SRINAGAR:  A top Kashmiri psychiatrist has called upon the people to stop watching the news saying the `infodemic’ is adding to the anxieties more than the pandemic itself.

Dr. Arshad Hussain, Professor, Department of Psychiatry, Government Medical College, Srinagar, said information overload about the COVID 19 is hugely adding to the anxieties of the common man. 

“Besides pandemic, there is an infodemic going on. People are overwhelmed by the information and most of it is unwanted and unneeded.  I usually tell people to stop watching the news. Earlier the wars were fought at distant places. But when TV came, wars reached our drawing rooms. Similarly, the hyperbolic channels are adding to the fears,” Dr. Arshad told The Kashmir Monitor in an exclusive interview.

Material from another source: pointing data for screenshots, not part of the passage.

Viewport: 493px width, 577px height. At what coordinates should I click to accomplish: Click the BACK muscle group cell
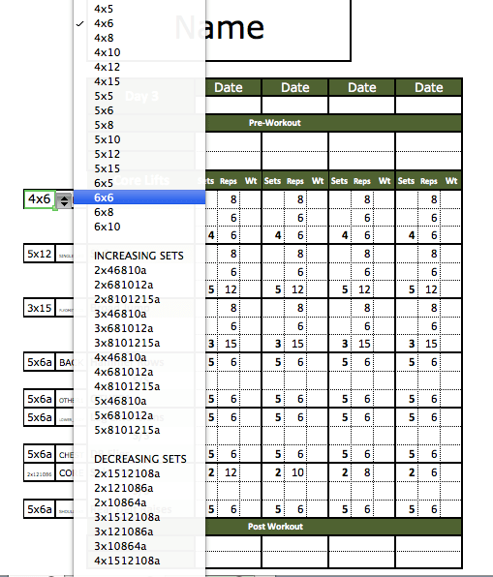[x=65, y=362]
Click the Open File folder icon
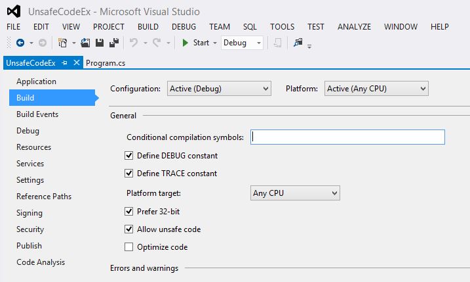 (x=85, y=43)
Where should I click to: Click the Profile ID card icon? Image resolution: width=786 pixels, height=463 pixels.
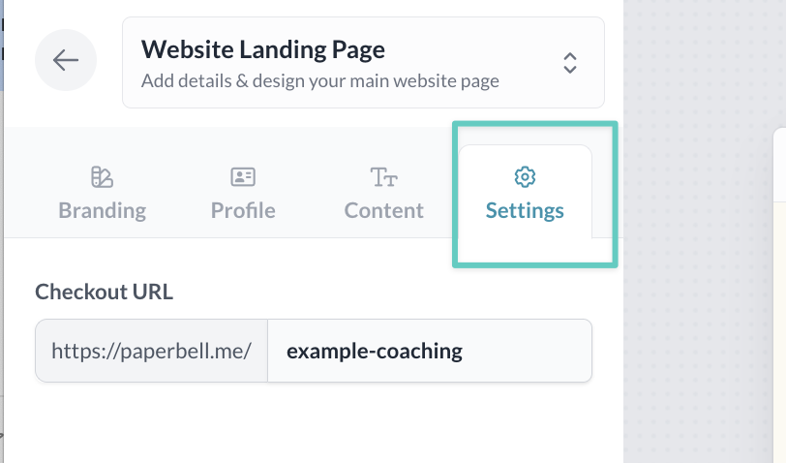tap(242, 176)
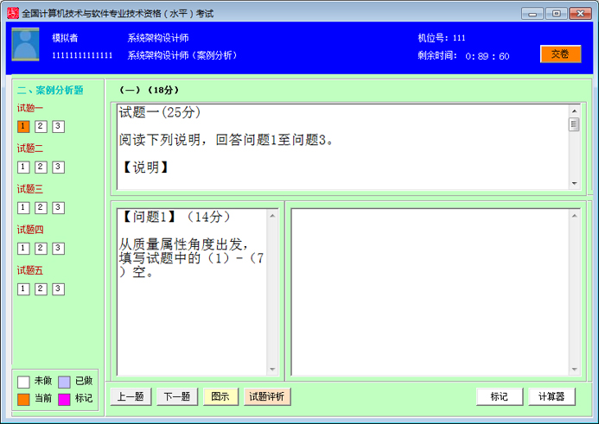Go to next question with 下一题

coord(176,396)
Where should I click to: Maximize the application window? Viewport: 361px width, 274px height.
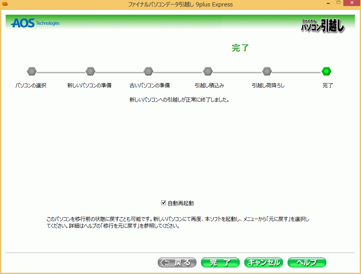[x=338, y=3]
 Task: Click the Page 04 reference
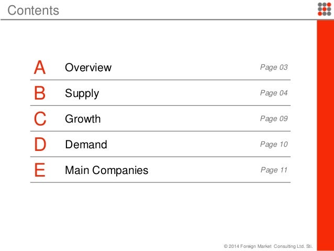pyautogui.click(x=274, y=93)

He said people are reading journals that are meant for doctors and that is adding to their worries. “There are journals that are useful for doctors. I have seen common man reading them and getting lots of fears. I see a common man thinking about vaccines. I do understand COVID along with infodemic is different from other pandemics we have had in the past,” he said.

Dr. Arshad noted that people are distressed because doctors are still not in control of the situation. “There is a lot of economic loss. And all of that does affect people’s mental health. If you use it positively, we may come unscathed as far as mental health is concerned. Survival is very important. If we start burdening ourselves than things will be bad. This is the time we hold on and do all rational things,” he said.

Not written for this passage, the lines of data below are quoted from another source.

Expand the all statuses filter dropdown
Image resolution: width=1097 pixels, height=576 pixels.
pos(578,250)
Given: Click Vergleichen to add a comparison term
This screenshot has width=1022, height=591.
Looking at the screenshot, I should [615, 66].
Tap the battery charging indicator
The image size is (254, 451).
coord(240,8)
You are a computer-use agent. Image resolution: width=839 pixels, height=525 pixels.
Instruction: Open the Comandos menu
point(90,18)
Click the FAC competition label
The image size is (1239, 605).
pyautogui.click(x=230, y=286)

Pitching for reviving humor in daily lives, he said it is time that senior citizens are taken care of because social distancing may have an impact on their mental health.

“Senior citizens are very vulnerable and we need to take care of them. Elders should not feel lonely. Social distancing should not impact them. We should get to their rooms and spend time with them. Even I suggest the younger generation should teach them WhatsApp and other social media tools. That way they will feel better,” he said.

Dr. Arshad also called for making online classes interactive and lively to help the children to overcome fears. “Children are emotionally vulnerable. We should not scare them.  The online class concept is very good. But teachers should not only be teaching, but they should also be talking. Students should also be allowed to interact. Sometimes, reciting rhymes or cracking jokes should also be part of the curriculum to make them feel at ease,” he said.